Task statement - Copy the listing below line for line, beginning at the line that contains "Screen dimensions: 1035x670" and stopping after the line that contains "tap(110, 158)".

Records for the task -
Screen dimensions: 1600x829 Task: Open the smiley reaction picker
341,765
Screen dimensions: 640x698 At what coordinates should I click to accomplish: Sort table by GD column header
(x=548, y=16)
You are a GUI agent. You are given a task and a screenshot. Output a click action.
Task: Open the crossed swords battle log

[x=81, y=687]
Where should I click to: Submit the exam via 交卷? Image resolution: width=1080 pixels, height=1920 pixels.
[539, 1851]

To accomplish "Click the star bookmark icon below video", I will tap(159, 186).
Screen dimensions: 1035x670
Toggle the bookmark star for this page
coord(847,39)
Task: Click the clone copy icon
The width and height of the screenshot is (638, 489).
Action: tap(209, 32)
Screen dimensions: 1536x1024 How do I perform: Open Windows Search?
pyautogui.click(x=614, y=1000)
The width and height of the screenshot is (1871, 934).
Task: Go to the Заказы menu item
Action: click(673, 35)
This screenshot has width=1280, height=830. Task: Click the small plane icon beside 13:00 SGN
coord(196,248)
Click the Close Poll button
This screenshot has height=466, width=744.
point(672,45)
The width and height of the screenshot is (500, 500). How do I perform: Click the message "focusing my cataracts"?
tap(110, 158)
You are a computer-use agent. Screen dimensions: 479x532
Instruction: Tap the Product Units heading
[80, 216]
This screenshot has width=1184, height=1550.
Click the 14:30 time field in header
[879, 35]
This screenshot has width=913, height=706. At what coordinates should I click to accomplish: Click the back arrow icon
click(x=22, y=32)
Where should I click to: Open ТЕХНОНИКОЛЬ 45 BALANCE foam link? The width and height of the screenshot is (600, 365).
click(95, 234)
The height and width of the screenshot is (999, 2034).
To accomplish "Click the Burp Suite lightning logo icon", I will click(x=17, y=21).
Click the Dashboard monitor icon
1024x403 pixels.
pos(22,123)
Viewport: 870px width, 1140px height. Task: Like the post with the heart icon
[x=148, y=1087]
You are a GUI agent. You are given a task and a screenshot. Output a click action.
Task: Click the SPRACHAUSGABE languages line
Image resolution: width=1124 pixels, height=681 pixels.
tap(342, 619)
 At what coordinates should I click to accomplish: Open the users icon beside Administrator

Written reply -
Screen dimensions: 1035x670
Toggle the bookmark star for this page
coord(847,39)
Task: Click the clone copy icon
The width and height of the screenshot is (638, 489).
Action: tap(209, 32)
Screen dimensions: 1536x1024 How do I perform: Open Windows Search?
pyautogui.click(x=614, y=1000)
The width and height of the screenshot is (1871, 934).
Task: Go to the Заказы menu item
Action: click(673, 35)
This screenshot has width=1280, height=830. Task: Click the small plane icon beside 13:00 SGN
coord(196,248)
Click the Close Poll button
This screenshot has height=466, width=744.
point(672,45)
The width and height of the screenshot is (500, 500). How do I perform: Click the message "focusing my cataracts"?
tap(110, 158)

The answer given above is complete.